Monday, April 28, 2008

A summary of Ted Peter's talk on the ethics of stem cell research

Student post submitted by Stephanie Chow.


Ted Peters discussed the topic of stem cell controversy at Wednesday’s ethics lecture. He brought a surprising amount of information about both sides of the debate. [I felt he was a little heavy on the pro-stem cell usage side, but he admitted that he was personally still on the fence for the issue.] A summary of what he discussed:


Regenerative medicine has the potential to offset diseases such as Parkinson’s disease, Alzheimer’s, and multiple sclerosis. This can be achieved using undifferentiated stem cells. These cells are obtained as blastocysts from fertilized eggs are broken apart. Most of the stem cells used in research come from fertility clinics. When women undergo fertility treatments, they fertilize several of their eggs at once. They use one or two at a time, and the rest are frozen. If that single treatment becomes a successful pregnancy, the woman often decides that they do not need the other eggs. Rather than be discarded, these fertilized eggs are used in research.

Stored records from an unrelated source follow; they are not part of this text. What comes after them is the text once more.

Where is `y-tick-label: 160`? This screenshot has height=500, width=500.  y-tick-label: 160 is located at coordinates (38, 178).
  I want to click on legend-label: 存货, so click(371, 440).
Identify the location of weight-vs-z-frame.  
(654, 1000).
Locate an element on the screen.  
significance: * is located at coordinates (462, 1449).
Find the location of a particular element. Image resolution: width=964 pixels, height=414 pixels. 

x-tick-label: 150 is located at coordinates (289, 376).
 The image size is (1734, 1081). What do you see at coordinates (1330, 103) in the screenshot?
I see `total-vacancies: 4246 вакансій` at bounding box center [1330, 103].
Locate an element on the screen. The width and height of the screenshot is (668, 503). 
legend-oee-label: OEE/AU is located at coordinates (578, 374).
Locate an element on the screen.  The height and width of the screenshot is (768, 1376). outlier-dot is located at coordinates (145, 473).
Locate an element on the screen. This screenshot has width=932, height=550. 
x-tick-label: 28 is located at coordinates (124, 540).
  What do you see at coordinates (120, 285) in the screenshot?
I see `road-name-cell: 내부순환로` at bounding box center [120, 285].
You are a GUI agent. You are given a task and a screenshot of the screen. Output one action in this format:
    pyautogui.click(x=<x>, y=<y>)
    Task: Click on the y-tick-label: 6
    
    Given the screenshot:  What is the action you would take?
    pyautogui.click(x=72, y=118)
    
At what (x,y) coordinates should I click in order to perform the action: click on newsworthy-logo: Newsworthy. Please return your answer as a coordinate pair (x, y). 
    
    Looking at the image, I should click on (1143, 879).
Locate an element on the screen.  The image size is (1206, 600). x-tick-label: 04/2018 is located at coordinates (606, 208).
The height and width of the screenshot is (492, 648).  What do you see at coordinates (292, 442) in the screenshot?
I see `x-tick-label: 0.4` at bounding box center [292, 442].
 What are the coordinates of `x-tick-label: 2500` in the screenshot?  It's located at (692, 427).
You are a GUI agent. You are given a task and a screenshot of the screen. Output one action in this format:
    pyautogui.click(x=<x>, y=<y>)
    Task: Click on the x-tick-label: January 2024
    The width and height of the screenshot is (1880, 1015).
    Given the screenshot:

There are several ethical arguments against the use of stem cells. One is the embryo protection reason. Roman Catholics have taken the stance that scientists should not take apart the blastocyst to get stem cells. They feel that once an egg is fertilized (and is a zygote at that point), it has dignity because it has a soul. In other words, each unique genome correlates with a unique soul. The “14-day position” is another argument used within embryo protection. After 14 days, the fertilized egg adheres to the uterine wall and develops the primitive streak (the first stage of backbone development). Other religious groups used the 14-day position to explain their feelings towards stem cell usage.


Proponents for stem cell research contend that every fertilized egg should not automatically be considered a person. They give the statistic that 60-80% of all fertilized eggs are flushed from the woman’s body, known as fetal wastage. There is also the circumstance of chimerism, when two fertilized eggs join and a person will end up with extra genome. Stem cell advocates say that situations like these demonstrate that not every fertilized egg is a unique, soul-bearing being.



1 comments:

NeuroscienceDC April 28, 2008 at 4:20 PM  

I was glad he mentioned chimeras and twinning. It does provide for an interesting question regarding people who believe the soul begins at conception because as Sam Harris said in his book, "A Letter to a Christian Nation," that would suggest that a Chimera is two souls in one and the type of twinning he discussed would only be a half of a soul per twin. If every cell in a diploid state is capable of giving life, via somatic cell nuclear transfer, then am I condemning millions of lives when I sneeze?